▶ _Requirement_:
Output exactly the lines that come between the start of the material and the line containing "Task: Click the vertical", both ends included, with the pictures omitted.

▶ _Information provided_:
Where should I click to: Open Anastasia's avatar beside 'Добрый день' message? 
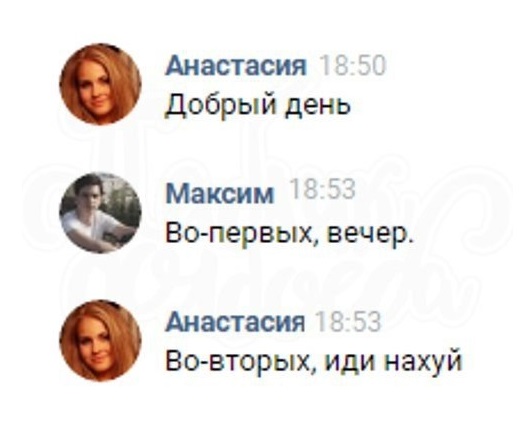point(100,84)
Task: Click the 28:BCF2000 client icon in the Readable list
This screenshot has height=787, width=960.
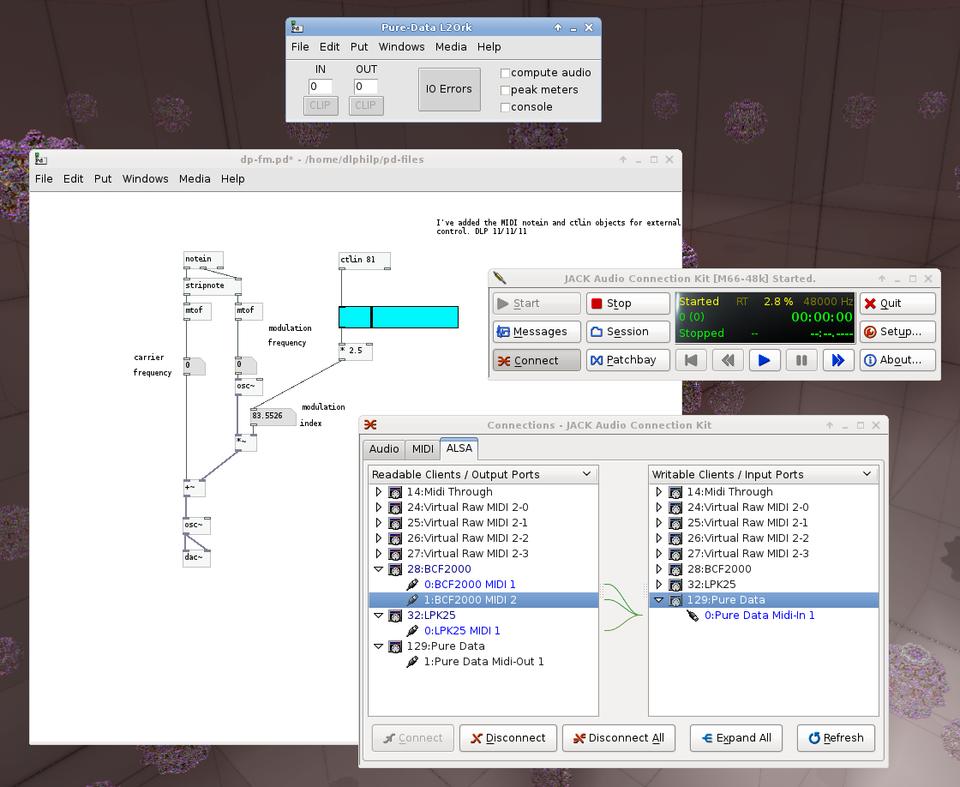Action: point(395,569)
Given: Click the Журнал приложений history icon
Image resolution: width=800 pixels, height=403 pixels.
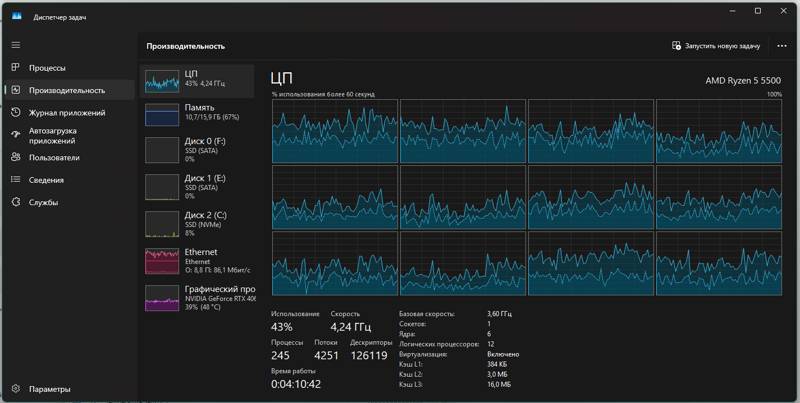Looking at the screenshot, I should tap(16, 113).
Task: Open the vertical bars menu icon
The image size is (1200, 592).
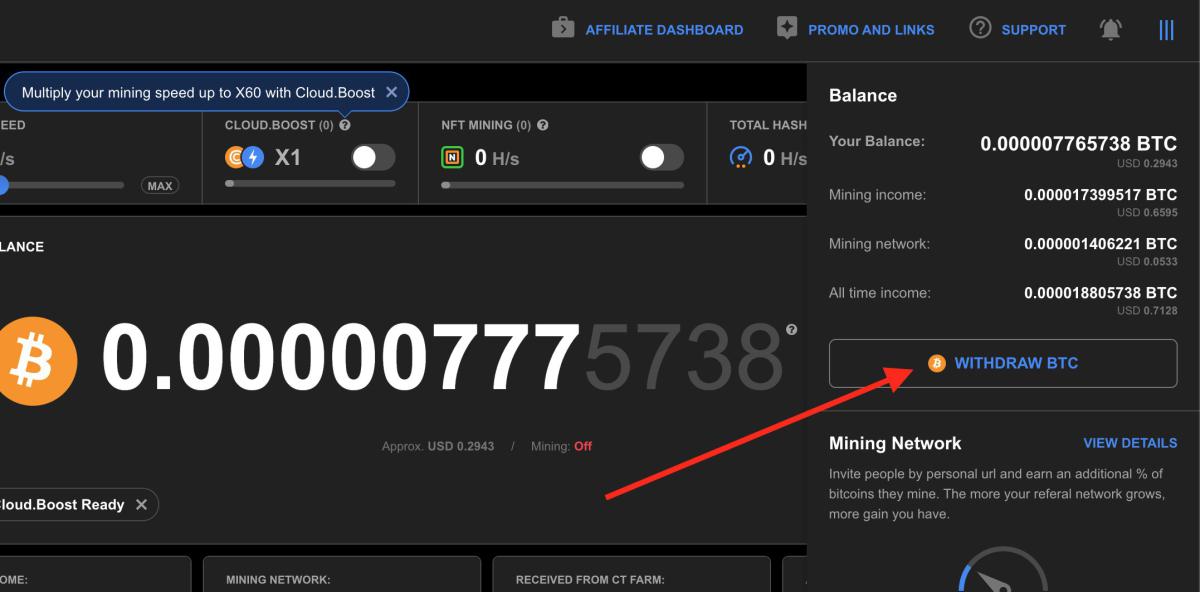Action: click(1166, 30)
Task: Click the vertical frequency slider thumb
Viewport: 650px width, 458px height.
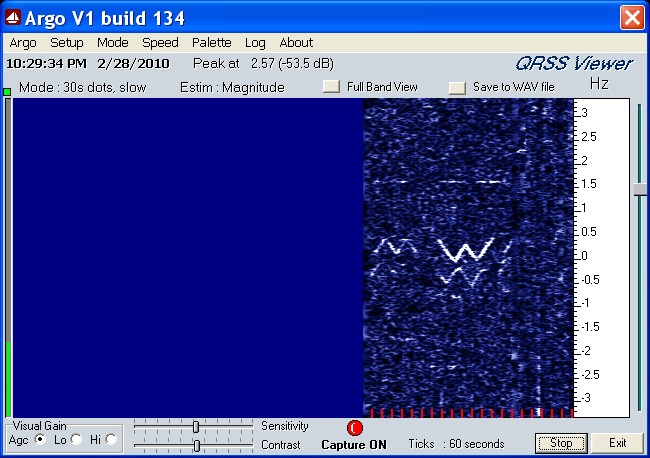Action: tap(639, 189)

▶ _The completed task_:
Where should I click to: Open Anastasia's avatar beside 'Добрый день' message? 
point(100,84)
Task: Click the 28:BCF2000 client icon in the Readable list
This screenshot has height=787, width=960.
Action: point(395,569)
Given: Click the Журнал приложений history icon
Image resolution: width=800 pixels, height=403 pixels.
Looking at the screenshot, I should tap(16, 113).
Task: Open the vertical bars menu icon
The image size is (1200, 592).
Action: click(1166, 30)
Task: Click the vertical frequency slider thumb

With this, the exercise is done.